Starting March 18, the Bloomberg Dollar Spot had risen as much as 1.9% as Fed officials including Lacker, Williams and Bullard noted upside risks on rate-hike projection and suggested a rate hike may be imminent as soon as April. And then Yellen unleashed the latest round of dovishness, when she made it very clear that the Fed is no longer just the U.S. central bank, but that of the world (but mostly China) and as such its prerogative is to not only keep stocks high, but to also assure there is no currency crisis in Beijing (where a month ago she met other G-20 central bankers to decide precisely this).
The result of Yellen's much discussed speech, was an immediate plunge in the Dollar spot index of 1.2% to 8 month lows, its worst month in 5 years, a drop which has continued this morning, and is on par to equal the dollar's tumble from the first week of March when Bill Dudley likewise came out very dovish, and when the index dropped 1.7% within a week.
What is notable about these two crying doves is that both have roundly ignored the simmering "mutiny" by the Fed's hawks (remember Hilsenrath's humorous "The Decline of Dissent at the Fed" last week) advice of central banker incubator Goldman Sachs, that it is in the US interest to push the dollar higher (it had a report just last week titled "Inflation Finally Begins to Firm"). It will be very interesting to see how this particular conflict is resolved.

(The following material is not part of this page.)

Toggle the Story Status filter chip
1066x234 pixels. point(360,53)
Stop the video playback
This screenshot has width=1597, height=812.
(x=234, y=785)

For now, however, the die has been cast, and the result is a surge in risk assets around the globe: stocks jumped in Asia (except in Japan where the Yen strength pushed the Nikkei lower by 1.3%, however the Shanghai's 2.3% jump just over 3000 should more than make up for that) and Europe, with US equity futures 0.6% higher at this moment. Commodities climbed as the dollar extended its worst month in more than five years.
The reason for this stock surge, as we noted last night, is absurdly delightful: Yellen signaled "weakening world growth" and "less confidence in the renormalization process." In other words, the "bad news is good news" mantra is back front and center.